Traders work on the floor of the New York Stock Exchange shortly after the opening of the markets in New York September 16, 2015. REUTERS/Lucas Jackson

By Sinead Carew

(Reuters) - Energy stocks pushed Wall Street higher on Wednesday due to an almost 6-percent jump in oil prices, but many investors stayed on the sidelines a day ahead of the U.S. Federal Reserve's decision on interest rates.

The energy index (.SPNY) led a broad rally for the S&P 500 benchmark index (.SPX) with a 2.8 percent increase as crude oil prices settled up 5.7 percent after an unexpected drawdown in U.S. stockpiles.

"Energy was what gave it the initial spark and the fact the energy rally kept rolling gave people reassurance they could step into other sectors as well," said Peter Jankovskis, co-chief investment officer at OakBrook Investments LLC in Lisle, Illinois.

Trading was relatively thin with only 6.6 billion shares changing hands on U.S. exchanges on Wednesday, below the 8.03 billion daily average for the previous 20 trading days, according to Thomson Reuters data.

The Fed is due to announce a decision on Thursday afternoon to either end or extend seven years of near-zero interest rates, potentially relieving markets of months of uncertainty as investors have been trying to predict the timing of a hike.

But the market's rise did not indicate any real conviction about what the Fed will decide, said Tom Donino, co-head of trading at FNY Capital Management in New York.

"It's either shorts covering, because they don't want to be short tomorrow ahead of the Fed meeting, or it's people that want to be long getting long in front of the Fed," said Donino. "The market's going to be volatile tomorrow."

Wall Street's top economists are on unfamiliar ground: as the Federal Reserve decides whether to raise interest rates for the first time in years, they are deeply divided on what will happen.

Fed fund futures <0#FF:> see only a 30-percent chance that Janet Yellen and her colleagues will pull the trigger this week. Of the 80 economists polled by Reuters, only 35 said the central bank is likely to raise rates this week.

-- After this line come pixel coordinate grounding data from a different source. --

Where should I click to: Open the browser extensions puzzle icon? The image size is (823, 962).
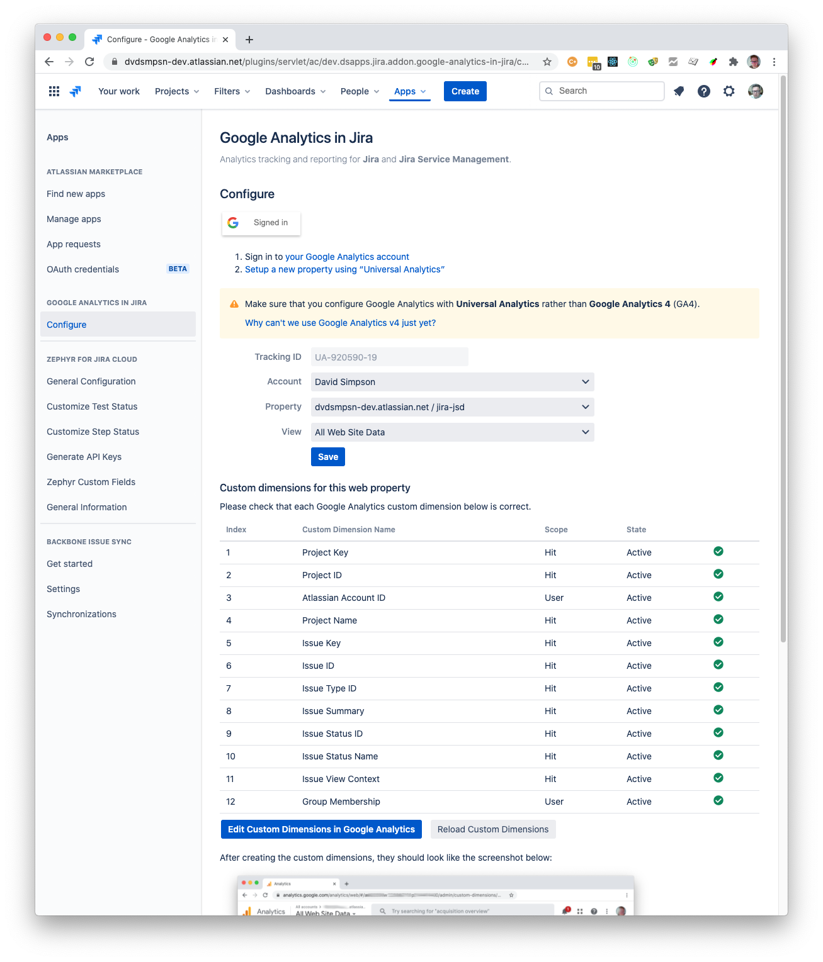pos(733,62)
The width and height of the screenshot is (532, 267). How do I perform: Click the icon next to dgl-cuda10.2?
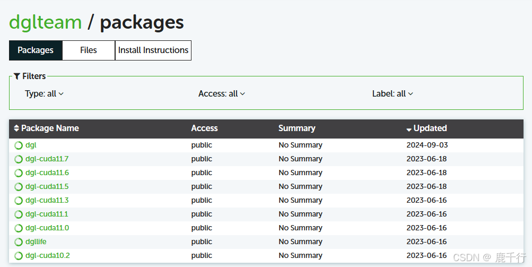point(19,256)

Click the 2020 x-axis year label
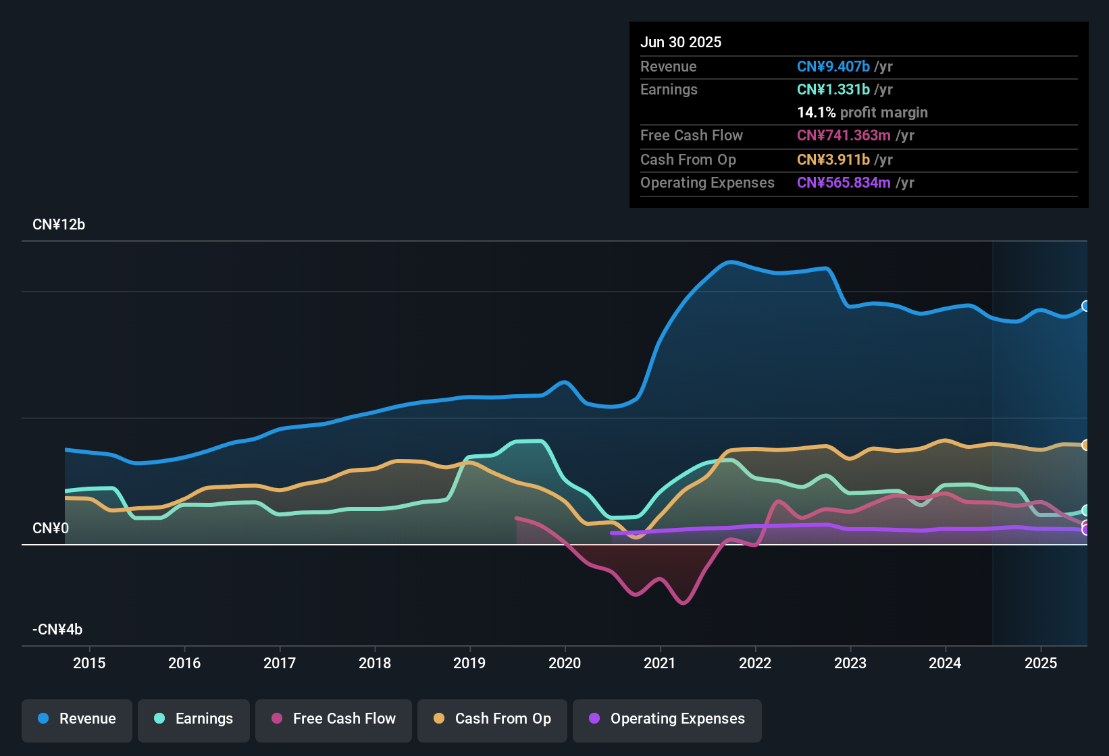pos(565,664)
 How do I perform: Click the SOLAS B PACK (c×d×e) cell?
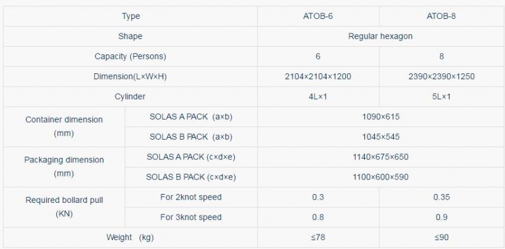[x=191, y=177]

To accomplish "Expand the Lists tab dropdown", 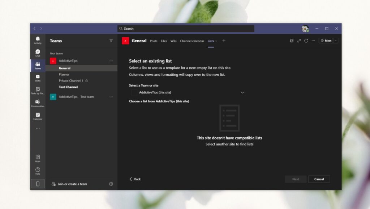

The Dow Jones industrial average (.DJI) closed up 140.1 points, or 0.84 percent, to 16,739.95, the S&P 500 (.SPX) gained 17.22 points, or 0.87 percent, to 1,995.31 and the Nasdaq Composite (.IXIC) added 28.72 points, or 0.59 percent, to 4,889.24.

The materials sector (.SPLRCM) was the next best gainer behind energy with an 1.44 percent rise after Glencore PLC (GLEN.L) raised $2.5 billion through a share placement, boosting mining stocks and metals prices.

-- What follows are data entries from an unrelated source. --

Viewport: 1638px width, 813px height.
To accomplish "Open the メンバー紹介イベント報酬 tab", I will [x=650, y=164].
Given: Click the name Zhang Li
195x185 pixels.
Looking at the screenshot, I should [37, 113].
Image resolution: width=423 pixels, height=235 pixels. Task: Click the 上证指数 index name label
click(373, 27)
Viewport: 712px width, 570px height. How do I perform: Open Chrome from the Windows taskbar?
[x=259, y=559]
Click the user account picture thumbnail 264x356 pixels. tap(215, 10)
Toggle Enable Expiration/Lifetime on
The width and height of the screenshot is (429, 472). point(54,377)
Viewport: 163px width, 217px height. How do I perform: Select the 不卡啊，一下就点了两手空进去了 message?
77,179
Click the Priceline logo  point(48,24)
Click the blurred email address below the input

"That put a little bit of backbone behind people who want to start buying these mining stocks here," said FNY's Donino.

The S&P's telecommunications index (.SPLRCL), the only sector out of ten in negative territory, fell 0.22 percent.

Stocks have been volatile since China devalued its currency in August. The S&P 500 has had moves of at least 1 percent in 12 out of the last 19 sessions.

NYSE advancing issues outnumbered decliners 2,358 to 707, for a 3.34-to-1 ratio; on the Nasdaq, 1,753 issues rose and 1,056 fell, for a 1.66-to-1 ratio favoring advancers.

The S&P 500 posted 9 new 52-week highs and 1 low; the Nasdaq recorded 39 new highs and 34 lows.